Sometime after we moved out here, my parents realized they didn't need their dehumidifier anymore, so they tried to donate it to Salvation Army or something, but nobody there had ever heard of such a ridiculous contraption. They were like, "It does WHAT?"
But now we come full circle! Now I am the smug arid climate snob, and I laugh at you people in damp locales who don't know what a swamp cooler is.
Ha ha!
From Florida, we keep the blinds and shutters closed 90% of the time during the summer. We have an upstairs AC unit that is not tied to our main unit so we can cool that rising hot air without ACing the whole house. Fans in every room that stay on even when we are out of the room and not home (yes uses energy but keeps the house cooler and less AC energy is necessary). Insulate.
@formatc: I say we tweak the imperial system to instead use the more intuitive metric system of "grams of stuff that sticks to my hand" or "number of coils per curl in my friend's hair."
@TheyCallMeStacey_GitEmSteveDave: I thought all air conditioning systems also dehumidified because of how they worked? That's why you get water dripping on your head in the city and see a puddle of water underneath a recently parked car with AC.
@Psychicsword: Out of curiousity, I've always wondered if watercooled computers were better at keeping the room cooler. It'd probably be true if they would pipe the water to a radiator in a closet or out a window.
My laptop becomes unusable for games in the summer, making me play outside instead like some kind of Amish gentleman. Do you find your computer having trouble in hot weather? I've been debating getting a desktop to act as a gaming machine once my laptop gets too old to run the new stuff.

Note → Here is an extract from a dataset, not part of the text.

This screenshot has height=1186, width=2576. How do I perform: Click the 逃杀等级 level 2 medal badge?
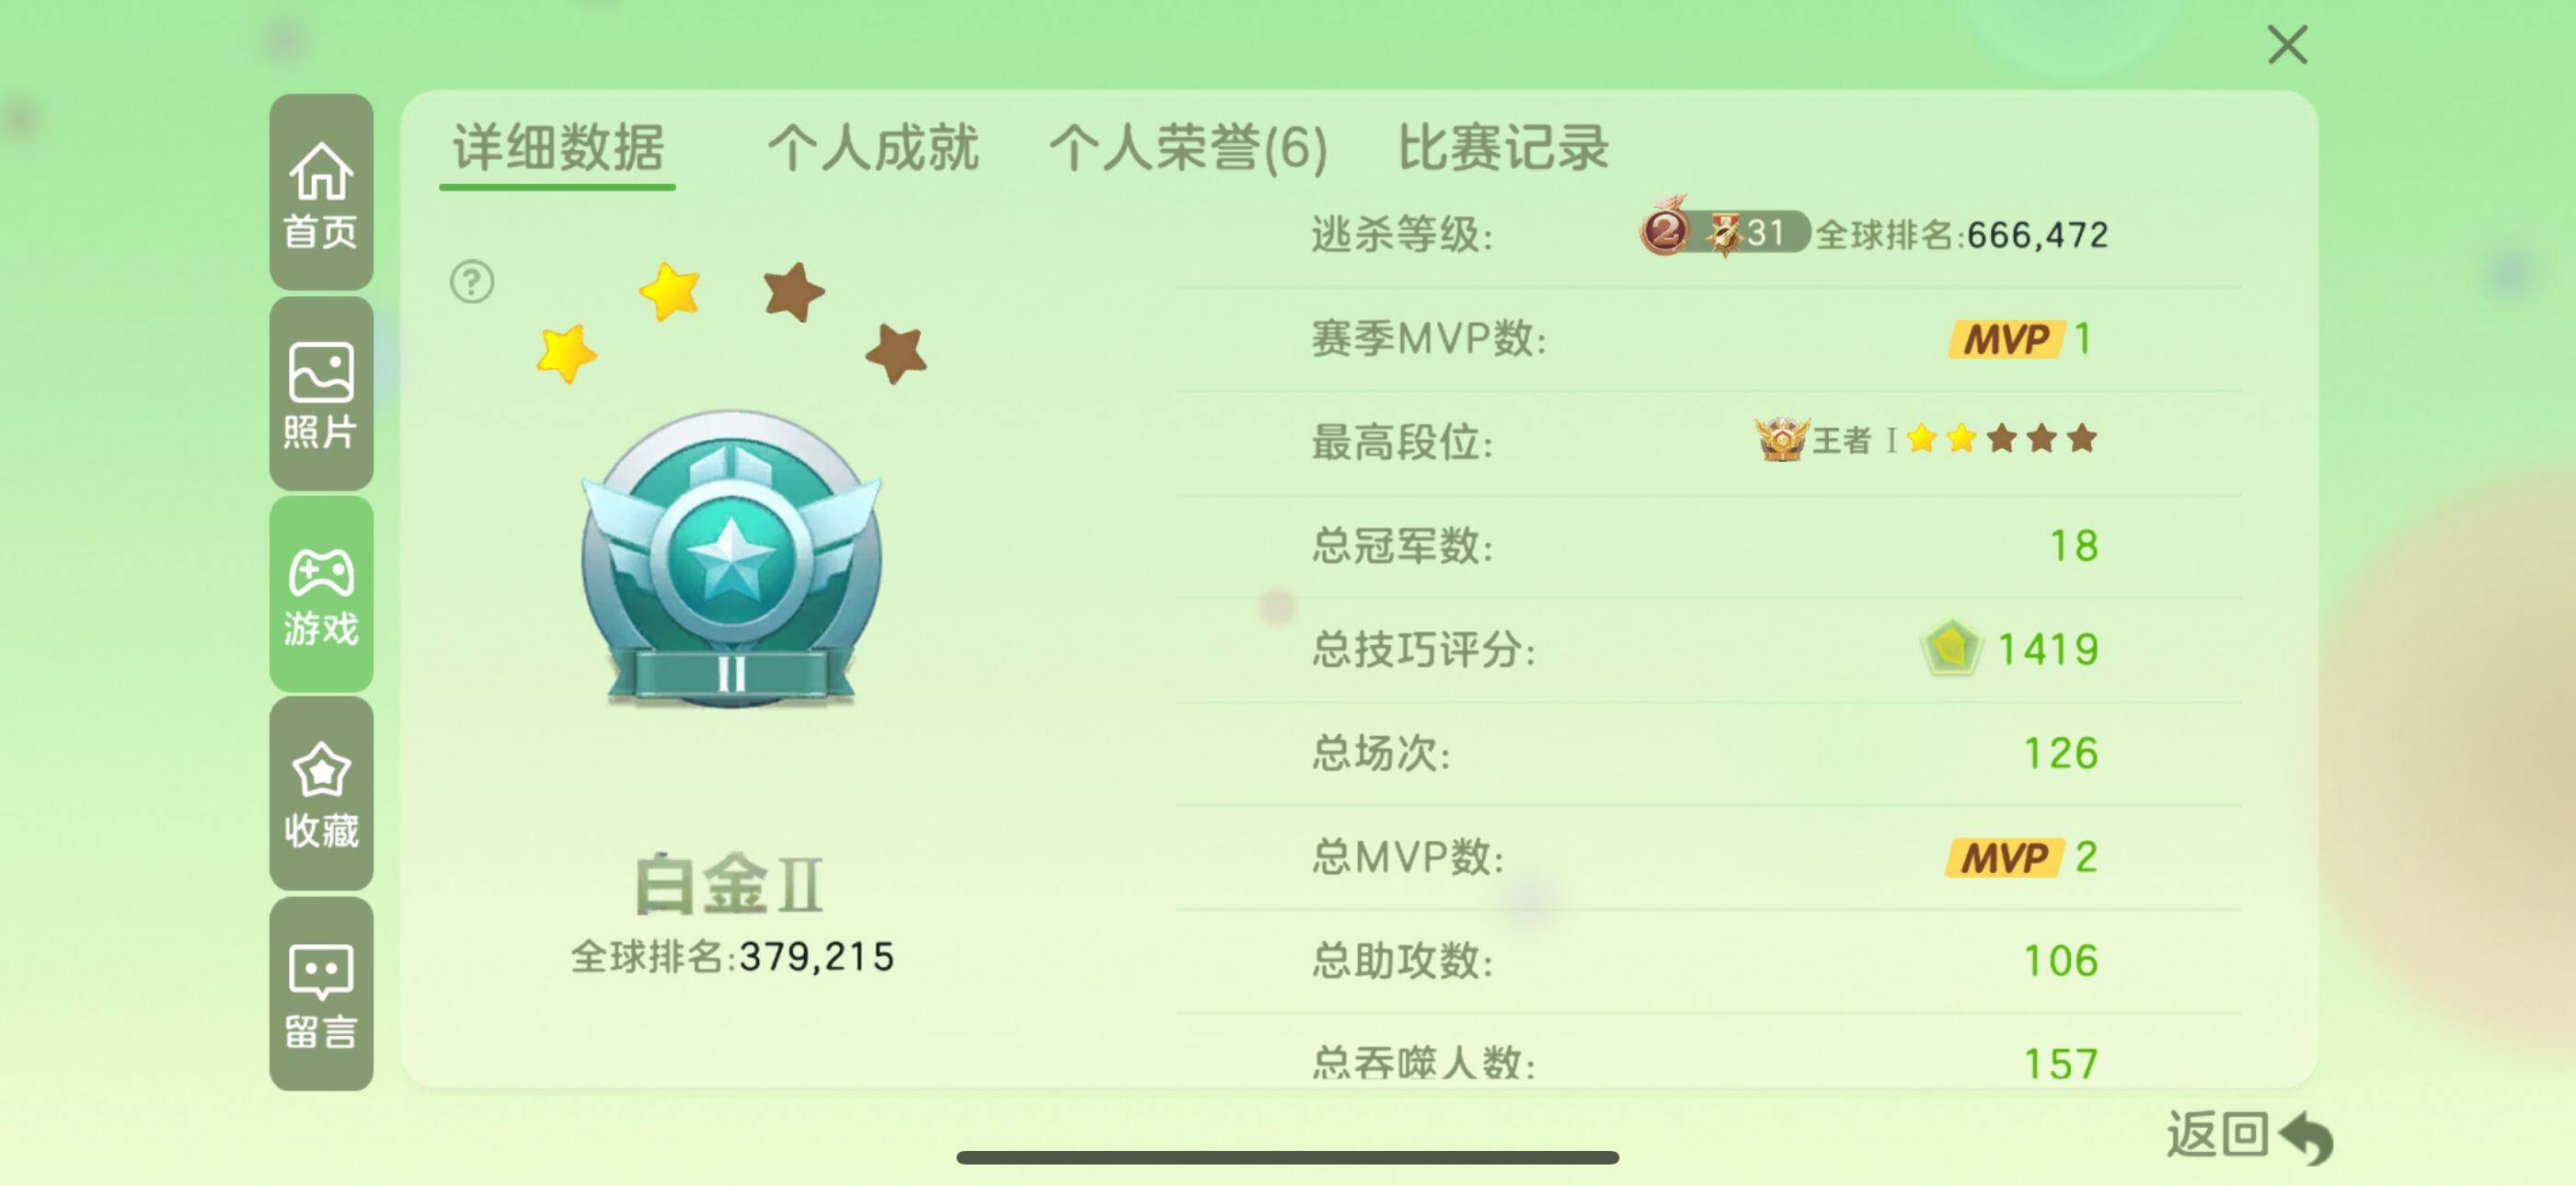coord(1665,229)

@Shadowfire: Just find a shock site that makes you break out in a cold sweat. The last thing you'll be thinking about is the temperature...
@Vanilla5: That's actually becoming a real strategy. There's a new system that uses off-peak power to run a refrigeration system at night when the ambient temperature is cooler and the electricity is at off-peak, cheap rates to freeze a big block of ice in an insulated chamber. During the day, coolant is run through a heat exchanger in the chamber to melt the ice, and then that coolant is run through a radiator with a fan next to it. This cools down the building just like AC, but at a cheaper rate.
If your fridge only ran at night, your grandpa would have essentially the same system.



















I wonder at what point exhausting the hot air of the stove/oven/hot shower is beneficial over sucking out your air condition. I'm thinking 5-10 min after cooking/showering is over, you should stop.